Written tasks:
(1) According to the excerpt on Substitute House Bill No. 1747, on what date was the Committee on Agriculture and Rural Economic Development striking amendment adopted?
(2) From the excerpt on Substitute House Bill No. 1747, output the stretch from "TIMOTHY A. MARTIN, Co-Chief" through "April 14, 1999.".

MESSAGE FROM THE HOUSE

April 23, 1999

MR. PRESIDENT:

      The House refuses to concur in the Senate amendment(s) to SUBSTITUTE HOUSE BILL NO. 1747 and asks the Senate to recede therefrom, and the same are herewith transmitted.

TIMOTHY A. MARTIN, Co-Chief Clerk

                        DEAN R. FOSTER, Co-Chief Clerk

 

MOTIONS

 

      On motion of Senator Rasmussen, the rules were suspended, Substitute House Bill No. 1747 was returned to second reading and read the second time.

      On motion of Senator Rasmussen, the Senate will reconsider the vote by which the Committee on Agriculture and Rural Economic Development striking amendment was adopted April 14, 1999.

 

MOTION

 

      Senator Rasmussen moved that the following amendment by Senators Rasmussen and Morton to the Committee on Agriculture and Rural Economic Development striking amendment, on reconsideration, be adopted:

       On page 5, after line 33 of the amendment, insert the following:

       "Sec. 8. RCW 89.08.220 and 1973 1st ex.s. c 184 s 23 are each amended to read as follows:

       A conservation district organized under the provisions of this 1973 amendatory act shall constitute a governmental subdivision of this state, and a public body corporate and politic exercising public powers, but shall not levy taxes or issue bonds and such district, and the supervisors thereof, shall have the following powers, in addition to others granted in other sections of this 1973 amendatory act:

       (1) To conduct surveys, investigations, and research relating to the conservation of renewable natural resources and the preventive and control measures and works of improvement needed, to publish the results of such surveys, investigations, or research, and to disseminate information concerning such preventive and control measures and works of improvement: PROVIDED, That in order to avoid duplication of research activities, no district shall initiate any research program except in cooperation with the government of this state or any of its agencies, or with the United States or any of its agencies;

       (2) To conduct educational and demonstrational projects on any lands within the district upon obtaining the consent of the occupier of such lands and such necessary rights or interests in such lands as may be required in order to demonstrate by example the means, methods, measures, and works of improvement by which the conservation of renewable natural resources may be carried out;

       (3) To carry out preventative and control measures and works of improvement for the conservation of renewable natural resources, within the district including, but not limited to, engineering operations, methods of cultivation, the growing of vegetation, changes in use of lands, and the measures listed in RCW 89.08.010, on any lands within the district upon obtaining the consent of the occupier of such lands and such necessary rights or interests in such lands as may be required;

       (4) To cooperate or enter into agreements with, and within the limits of appropriations duly made available to it by law, to furnish financial or other aid to any agency, governmental or otherwise, or any occupier of lands within the district in the carrying on of preventive and control measures and works of improvement for the conservation of renewable natural resources within the district, subject to such conditions as the supervisors may deem necessary to advance the purposes of this 1973 amendatory act. For purposes of this subsection only, land occupiers who are also district supervisors are not subject to the provisions of RCW 42.23.030;

       (5) To obtain options upon and to acquire in any manner, except by condemnation, by purchase, exchange, lease, gift, bequest, devise, or otherwise, any property, real or personal, or rights or interests therein; to maintain, administer, and improve any properties acquired, to receive income from such properties and to expend such income in carrying out the purposes and provisions of this 1973 amendatory act; and to sell, lease, or otherwise dispose of any of its property or interests therein in furtherance of the purposes and the provisions of this act;

       (6) To make available, on such terms, as it shall prescribe, to land occupiers within the district, agricultural and engineering machinery and equipment, fertilizer, seeds, seedlings, and such other equipment and material as will assist them to carry on operations upon their lands for the conservation of renewable natural resources;

       (7) To prepare and keep current a comprehensive long-range program recommending the conservation of all the renewable natural resources of the district. Such programs shall be directed toward the best use of renewable natural resources and in a manner that will best meet the needs of the district and the state, taking into consideration, where appropriate, such uses as farming, grazing, timber supply, forest, parks, outdoor recreation, potable water supplies for urban and rural areas, water for agriculture, minimal flow, and industrial uses, watershed stabilization, control of soil erosion, retardation of water run-off, flood prevention and control, reservoirs and other water storage, restriction of developments of flood plains, protection of open space and scenery, preservation of natural beauty, protection of fish and wildlife, preservation of wilderness areas and wild rivers, the prevention or reduction of sedimentation and other pollution in rivers and other waters, and such location of highways, schools, housing developments, industries, airports and other facilities and structures as will fit the needs of the state and be consistent with the best uses of the renewable natural resources of the state. The program shall include an inventory of all renewable natural resources in the district, a compilation of current resource needs, projections of future resource requirements, priorities for various resource activities, projected timetables, descriptions of available alternatives, and provisions for coordination with other resource programs.

Material:
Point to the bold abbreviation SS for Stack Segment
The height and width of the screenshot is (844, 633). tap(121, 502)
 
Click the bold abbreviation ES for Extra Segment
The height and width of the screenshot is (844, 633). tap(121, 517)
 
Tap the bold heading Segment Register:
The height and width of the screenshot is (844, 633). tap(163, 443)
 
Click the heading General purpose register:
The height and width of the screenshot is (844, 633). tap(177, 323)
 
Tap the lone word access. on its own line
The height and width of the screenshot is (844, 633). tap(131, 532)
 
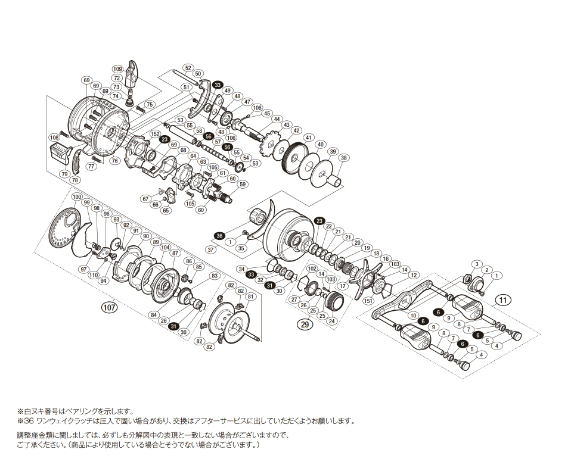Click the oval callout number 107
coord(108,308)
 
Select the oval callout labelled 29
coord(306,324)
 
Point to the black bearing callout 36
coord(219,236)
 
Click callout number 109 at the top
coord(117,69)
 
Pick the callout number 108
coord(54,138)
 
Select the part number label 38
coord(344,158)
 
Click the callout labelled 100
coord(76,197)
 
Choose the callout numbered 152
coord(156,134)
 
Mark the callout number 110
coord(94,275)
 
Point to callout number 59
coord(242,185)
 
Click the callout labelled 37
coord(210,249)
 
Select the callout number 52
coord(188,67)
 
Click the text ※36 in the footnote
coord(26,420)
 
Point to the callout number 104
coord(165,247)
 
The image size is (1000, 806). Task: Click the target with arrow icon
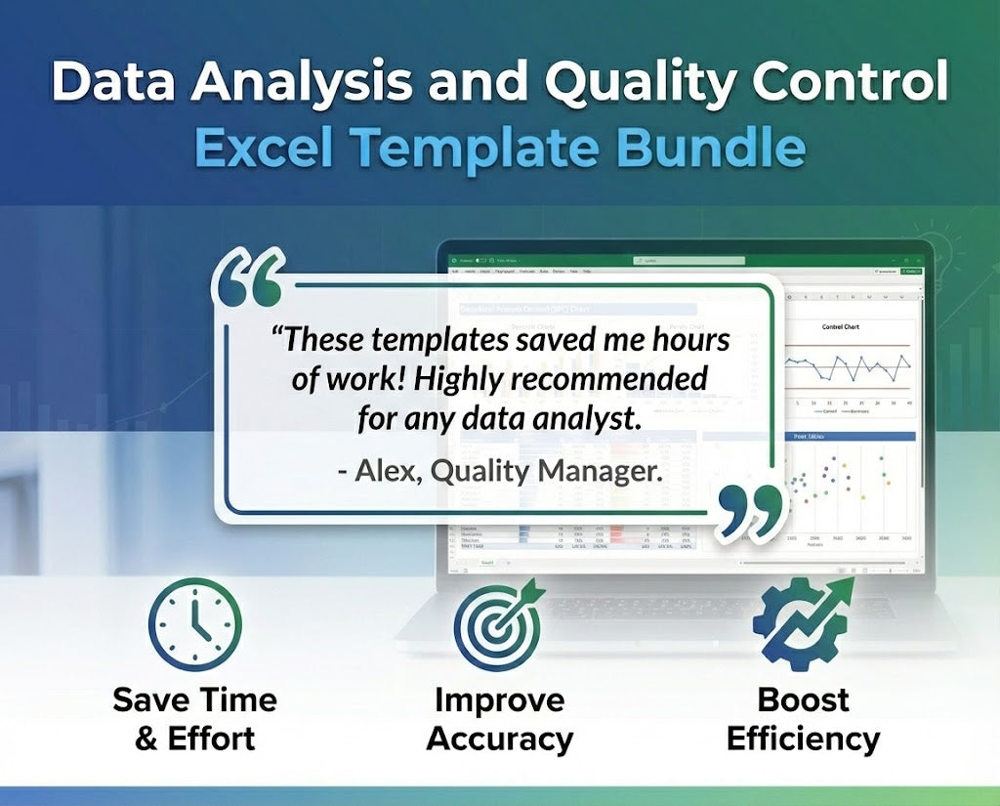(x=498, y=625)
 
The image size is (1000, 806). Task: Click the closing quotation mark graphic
* * *
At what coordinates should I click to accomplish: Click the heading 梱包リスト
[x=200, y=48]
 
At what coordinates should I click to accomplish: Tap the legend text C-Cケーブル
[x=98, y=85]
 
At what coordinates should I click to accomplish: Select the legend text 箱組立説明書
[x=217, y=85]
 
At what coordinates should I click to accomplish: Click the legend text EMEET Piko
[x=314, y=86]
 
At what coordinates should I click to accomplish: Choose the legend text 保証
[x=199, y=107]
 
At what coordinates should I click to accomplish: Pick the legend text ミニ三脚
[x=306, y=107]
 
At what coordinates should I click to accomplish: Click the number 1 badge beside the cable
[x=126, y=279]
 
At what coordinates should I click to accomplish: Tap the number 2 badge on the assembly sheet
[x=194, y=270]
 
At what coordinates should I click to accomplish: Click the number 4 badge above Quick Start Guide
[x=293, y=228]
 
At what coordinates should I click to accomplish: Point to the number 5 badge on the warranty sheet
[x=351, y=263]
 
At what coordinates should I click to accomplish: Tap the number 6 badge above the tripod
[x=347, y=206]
--
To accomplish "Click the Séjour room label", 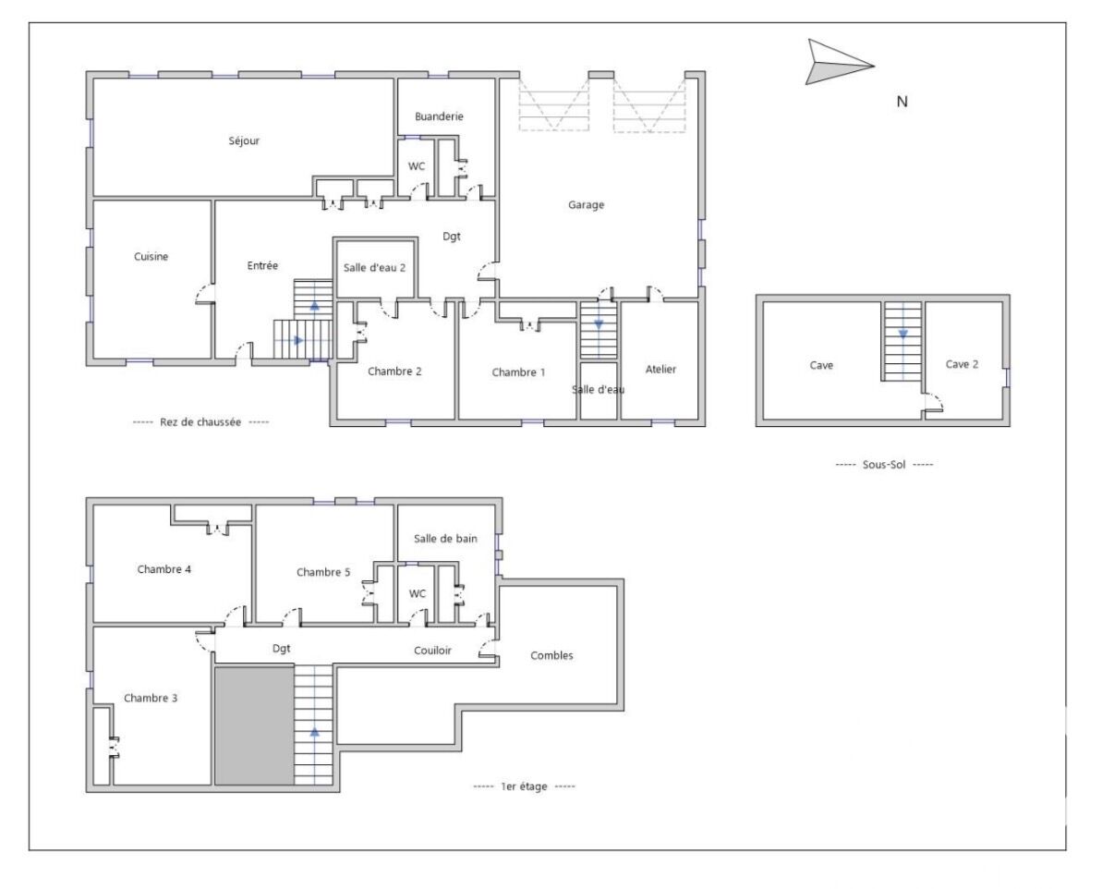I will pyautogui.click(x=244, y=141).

Completed exercise:
(1) April 14, 1999

(2)
TIMOTHY A. MARTIN, Co-Chief Clerk

                        DEAN R. FOSTER, Co-Chief Clerk

 

MOTIONS

 

      On motion of Senator Rasmussen, the rules were suspended, Substitute House Bill No. 1747 was returned to second reading and read the second time.

      On motion of Senator Rasmussen, the Senate will reconsider the vote by which the Committee on Agriculture and Rural Economic Development striking amendment was adopted April 14, 1999.